▸ **What you will do**
As written and without pictures, set down the lines from the one that contains "Where should I" through the end of the data.

▸ **Records for processing**
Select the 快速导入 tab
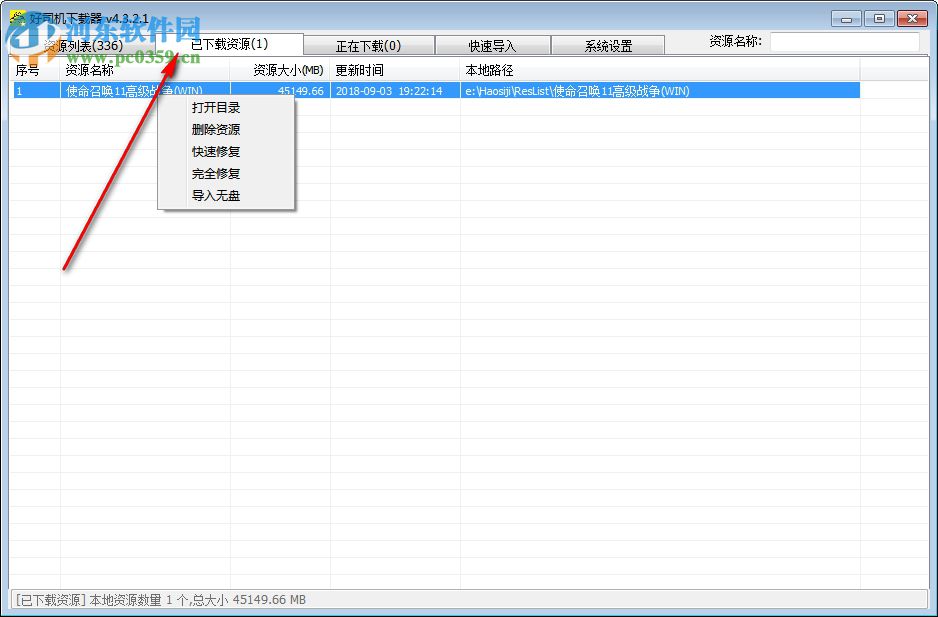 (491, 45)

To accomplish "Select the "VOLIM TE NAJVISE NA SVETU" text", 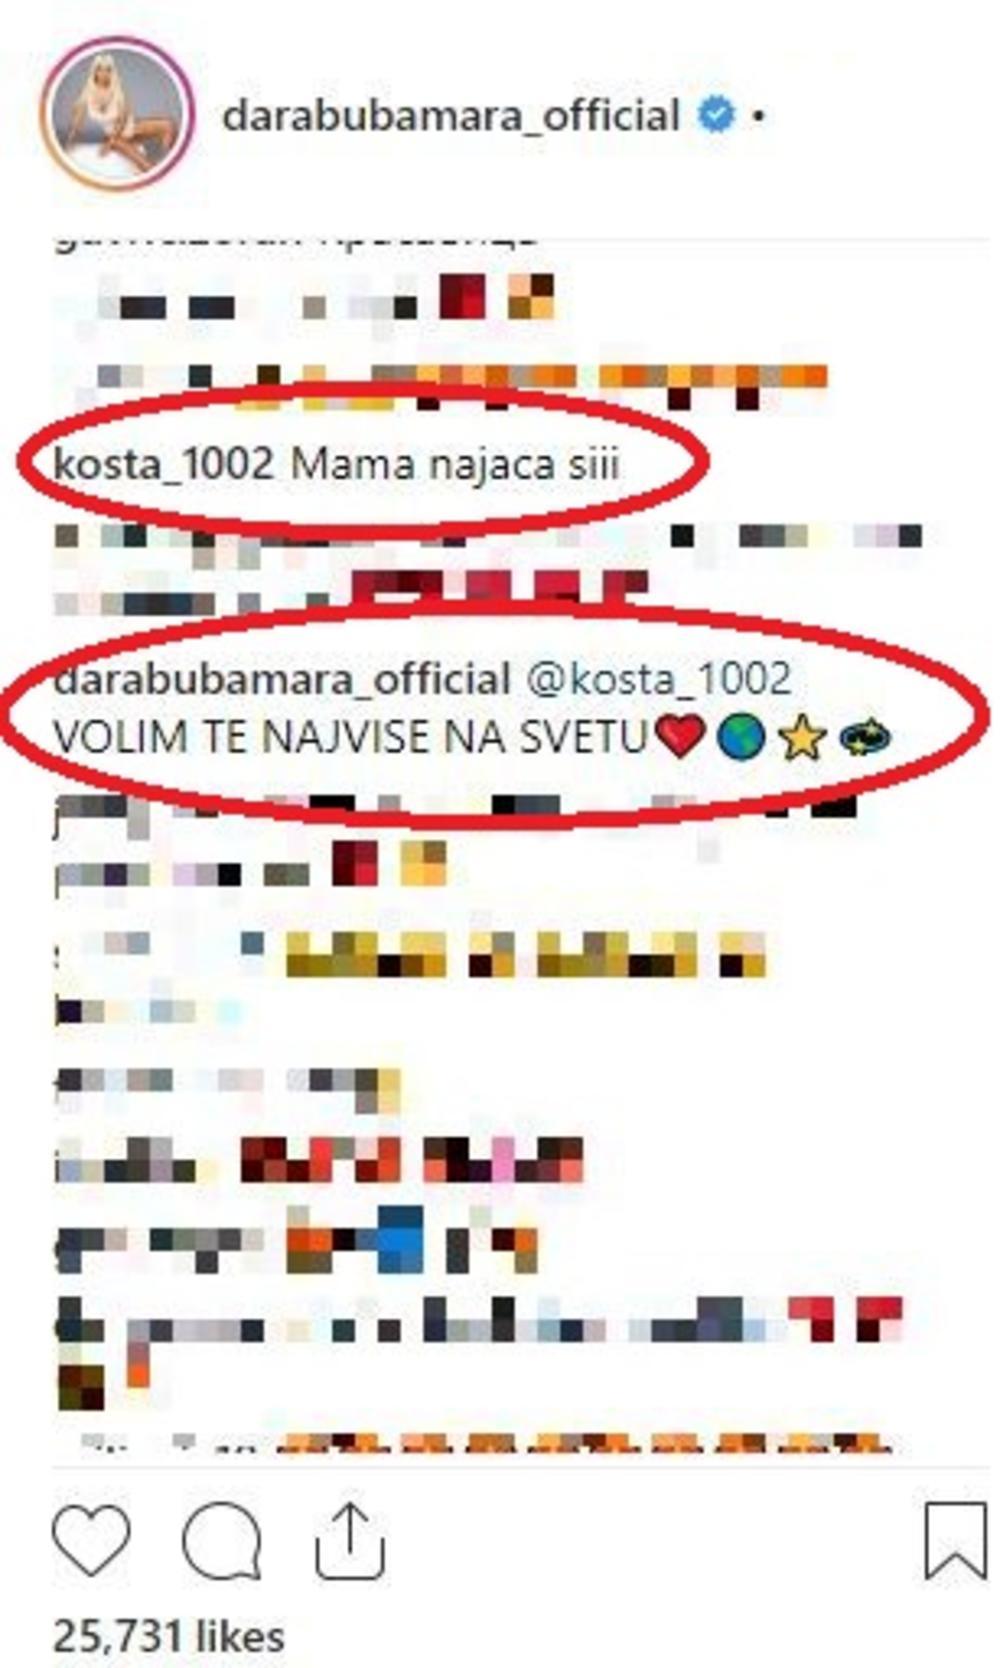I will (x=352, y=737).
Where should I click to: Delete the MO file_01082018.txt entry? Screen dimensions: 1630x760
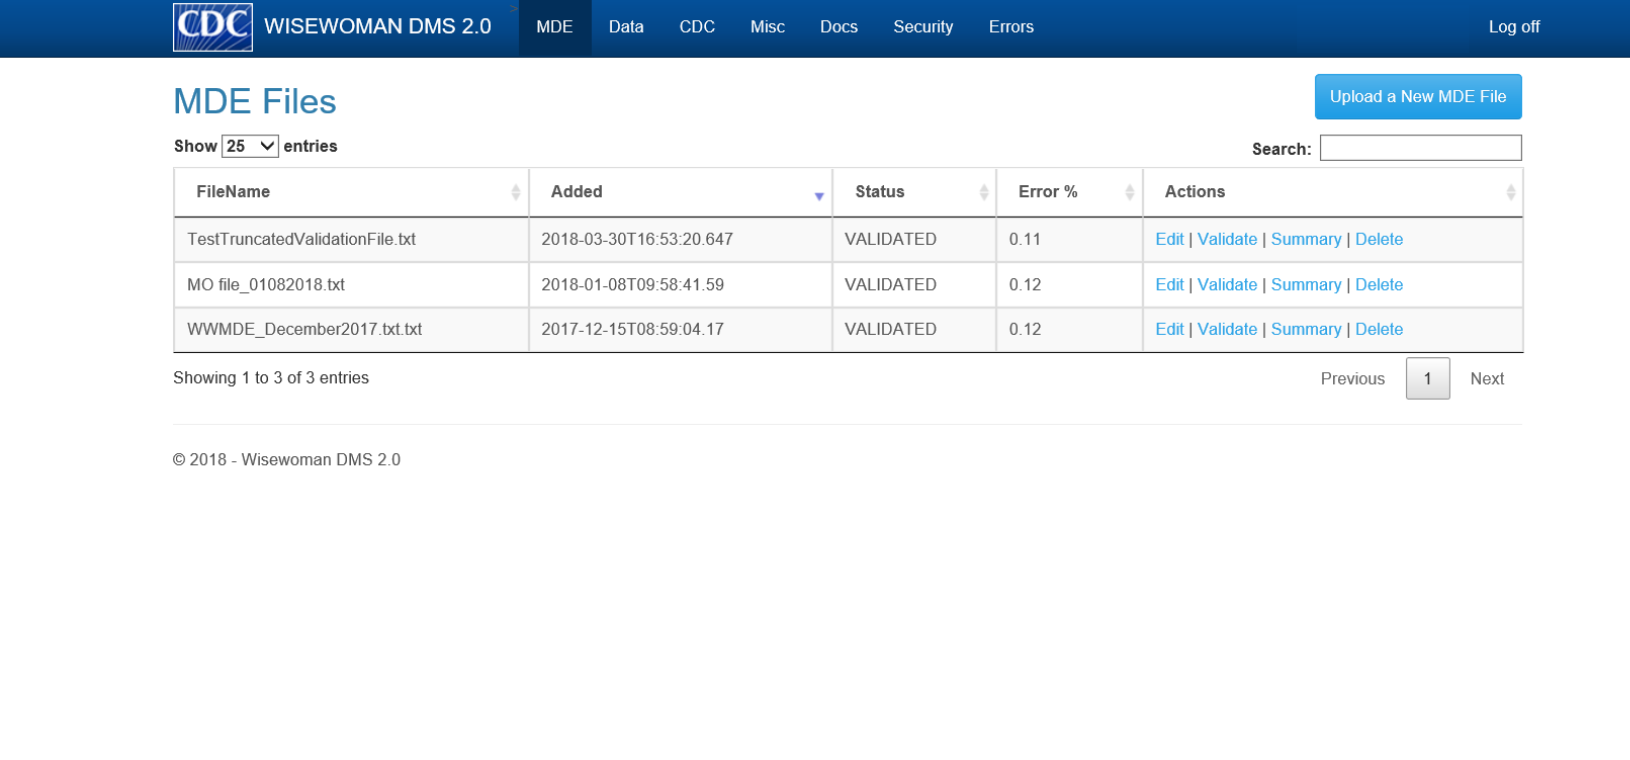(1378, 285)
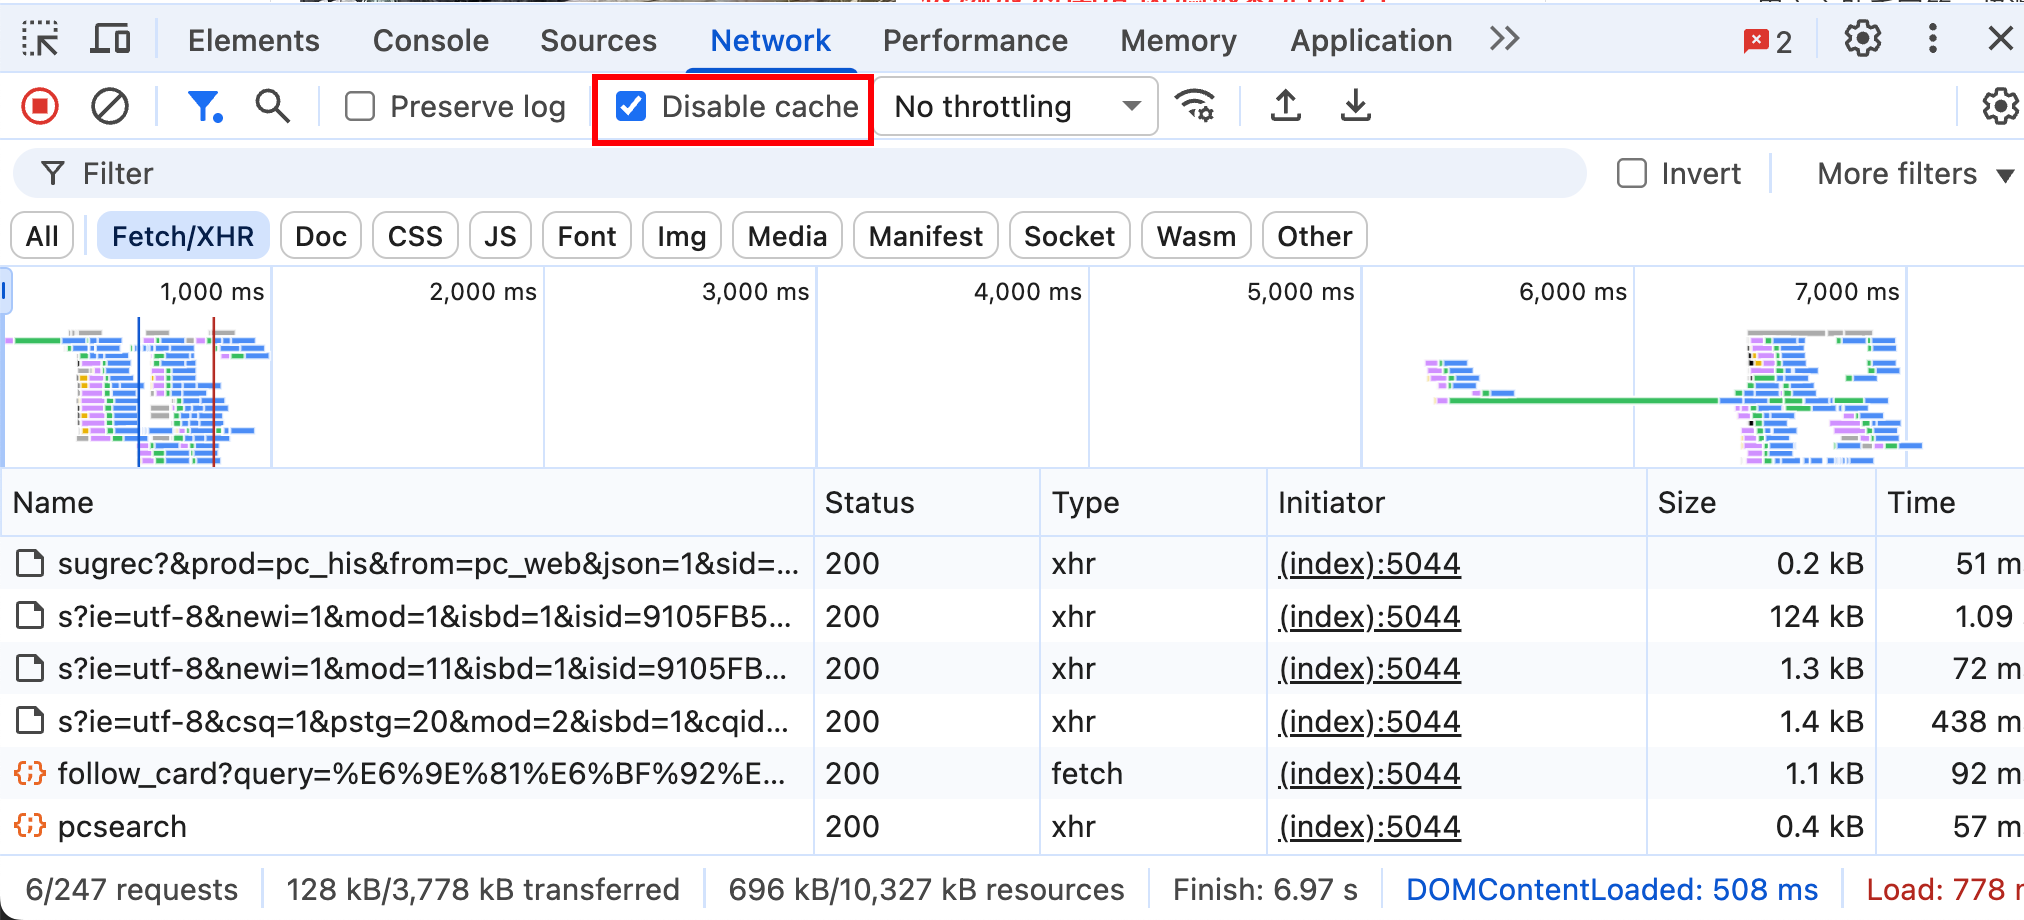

▸ **Exercise result**
Where should I click to: Delete the MO file_01082018.txt entry? Screen dimensions: 1630x760
(1378, 285)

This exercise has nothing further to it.